From 9bf9be216ec17679e32abd9e896207aa4fcd7de4 Mon Sep 17 00:00:00 2001
From: Thilo von Neumann <tvn@mail.upb.de>
Date: Thu, 29 Aug 2024 08:06:39 +0200
Subject: [PATCH] Add apply_dicp_assignment

---
 meeteval/wer/wer/di_cp.py | 83 ++++++++++++++++++++++++++-------------
 1 file changed, 56 insertions(+), 27 deletions(-)

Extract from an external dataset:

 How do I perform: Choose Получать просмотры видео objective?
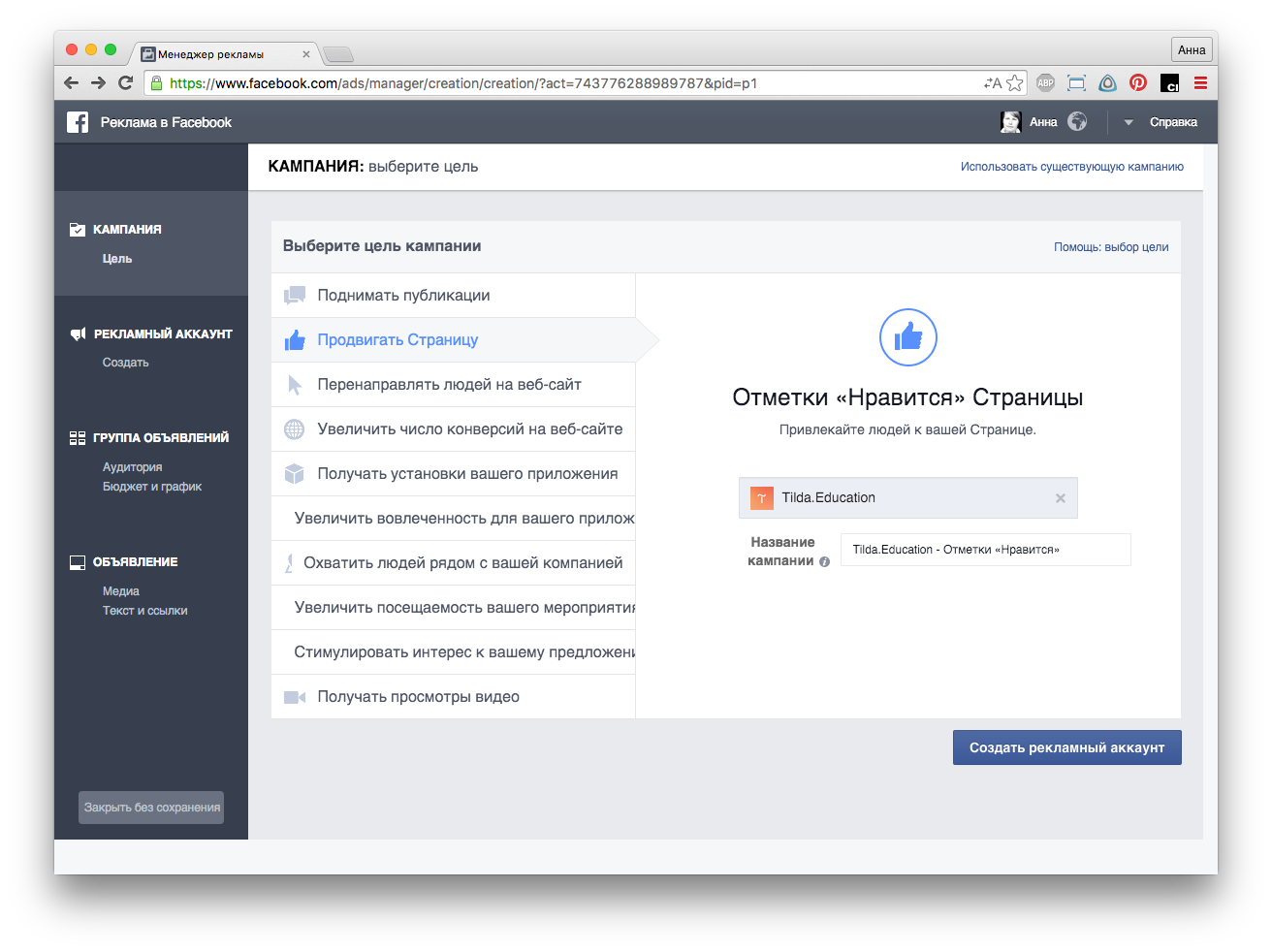[x=418, y=697]
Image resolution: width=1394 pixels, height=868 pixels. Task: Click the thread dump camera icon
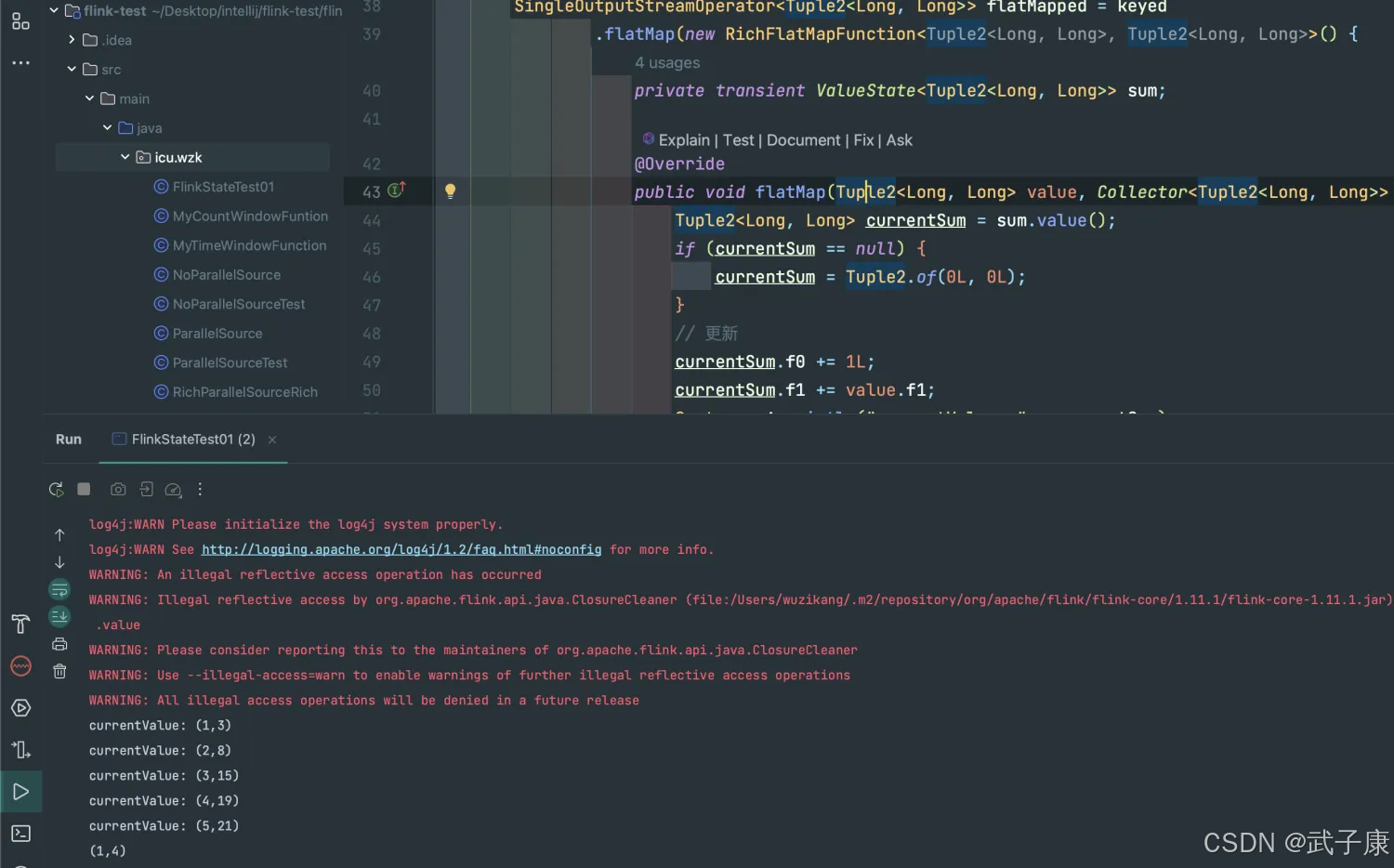(118, 489)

diff --git a/meeteval/wer/wer/di_cp.py b/meeteval/wer/wer/di_cp.py
index 339fc14c..4ae7219e 100644
--- a/meeteval/wer/wer/di_cp.py
+++ b/meeteval/wer/wer/di_cp.py
@@ -11,6 +11,7 @@
     'DICPErrorRate',
     'greedy_di_cp_word_error_rate',
     'greedy_di_cp_word_error_rate_multifile',
+    'apply_dicp_assignment',
 ]
 
 
@@ -19,33 +20,7 @@ class DICPErrorRate(ErrorRate):
     assignment: Tuple[int, ...]
 
     def apply_assignment(self, reference, hypothesis):
-        if reference != []:  # Special case where we don't want to handle [] as SegLST
-            from meeteval.io.seglst import SegLST, asseglistconvertible
-            import meeteval
-            try:
-                h_conv = asseglistconvertible(hypothesis, py_convert=False)
-            except:
-                pass
-            else:
-                hypothesis = h_conv.to_seglst()
-
-                if 'segment_index' in hypothesis.T.keys():
-                    hypothesis = hypothesis.groupby('segment_index').values()
-                else:
-                    hypothesis = [[r] for r in hypothesis]
-
-                assert len(hypothesis) == len(self.assignment), (len(hypothesis), len(self.assignment))
-                hypothesis = meeteval.io.SegLST([
-                    {**s, 'speaker': a}
-                    for r, a in zip(hypothesis, self.assignment)
-                    for s in r
-                ])
-
-                return reference, h_conv.new(hypothesis)
-        h = {}
-        for a, h_ in zip(self.assignment, hypothesis):
-            h.setdefault(a, []).append(h_)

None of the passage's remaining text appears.